Residents likely won't be digging out their cars Wednesday morning, but sleet and snow could create slick spots and lead to dangerous driving conditions.
"Slow down and use caution while traveling," the National Weather Service's New York office warned.
The upper Midwest will see below freezing temperatures Wednesday morning. Wind chill could drop as low as 20 to 30 degrees below zero in parts of North Dakota, northern Minnesota, and northern Wisconsin and Michigan, the National Weather Service said.

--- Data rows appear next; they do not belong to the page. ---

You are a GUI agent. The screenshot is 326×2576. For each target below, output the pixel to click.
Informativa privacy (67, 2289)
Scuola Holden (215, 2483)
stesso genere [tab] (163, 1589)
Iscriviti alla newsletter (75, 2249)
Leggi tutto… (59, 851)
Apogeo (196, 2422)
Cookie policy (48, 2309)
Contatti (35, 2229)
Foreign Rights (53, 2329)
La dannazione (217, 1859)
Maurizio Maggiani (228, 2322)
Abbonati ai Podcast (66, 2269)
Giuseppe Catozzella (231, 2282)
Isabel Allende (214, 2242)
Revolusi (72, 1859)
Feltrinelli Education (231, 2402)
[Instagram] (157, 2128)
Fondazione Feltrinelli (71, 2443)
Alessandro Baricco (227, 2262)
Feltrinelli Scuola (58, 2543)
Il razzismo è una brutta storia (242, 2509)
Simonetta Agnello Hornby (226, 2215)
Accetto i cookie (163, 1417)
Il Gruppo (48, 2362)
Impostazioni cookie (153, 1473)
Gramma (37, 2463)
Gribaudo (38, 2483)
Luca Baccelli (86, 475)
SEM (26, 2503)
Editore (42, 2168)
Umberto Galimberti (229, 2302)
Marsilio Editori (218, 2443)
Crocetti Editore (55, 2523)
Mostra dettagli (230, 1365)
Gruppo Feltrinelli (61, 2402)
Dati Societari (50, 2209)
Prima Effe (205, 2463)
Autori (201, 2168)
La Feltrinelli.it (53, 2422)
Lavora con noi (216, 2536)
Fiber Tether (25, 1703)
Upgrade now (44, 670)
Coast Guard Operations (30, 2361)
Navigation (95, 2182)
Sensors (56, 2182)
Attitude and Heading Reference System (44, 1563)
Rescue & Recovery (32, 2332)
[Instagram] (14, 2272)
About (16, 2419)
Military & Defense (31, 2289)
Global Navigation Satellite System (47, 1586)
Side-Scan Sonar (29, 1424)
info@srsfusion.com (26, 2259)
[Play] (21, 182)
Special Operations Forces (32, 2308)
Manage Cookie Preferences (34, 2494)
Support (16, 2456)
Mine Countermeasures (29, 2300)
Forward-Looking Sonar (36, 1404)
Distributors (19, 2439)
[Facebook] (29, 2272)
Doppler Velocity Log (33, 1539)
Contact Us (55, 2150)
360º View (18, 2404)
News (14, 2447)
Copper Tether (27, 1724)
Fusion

A wind chill advisory has been issued for parts of the region, including Fargo, North Dakota, where forecasters are expecting wind chills as low as 40 degrees below zero. The advisory will last until midday Wednesday.
"The dangerously cold wind chills could cause frostbite on exposed skin in as little as 10 minutes," the weather service said.
Wind chill can lead to frostbite, hypothermia and even death. Frostbite is caused by freezing of the skin and underlying tissues. It's most common on the fingers, toes, nose, ears, cheeks and chin, according to the Mayo Clinic.
Meanwhile, the Pacific Northwest could see rain and some snow in the mountains.
A Pacific storm system will push through the region through Friday, bringing rainfall accumulation from Seattle down to Eureka, California, said CNN meteorologist Michael Guy. Eureka could see two to four inches of rainfall accumulations.
The Cascade Range from Washington State to Northern Oregon will see heavy snow maxing out at 4 feet in the highest elevations, Guy said.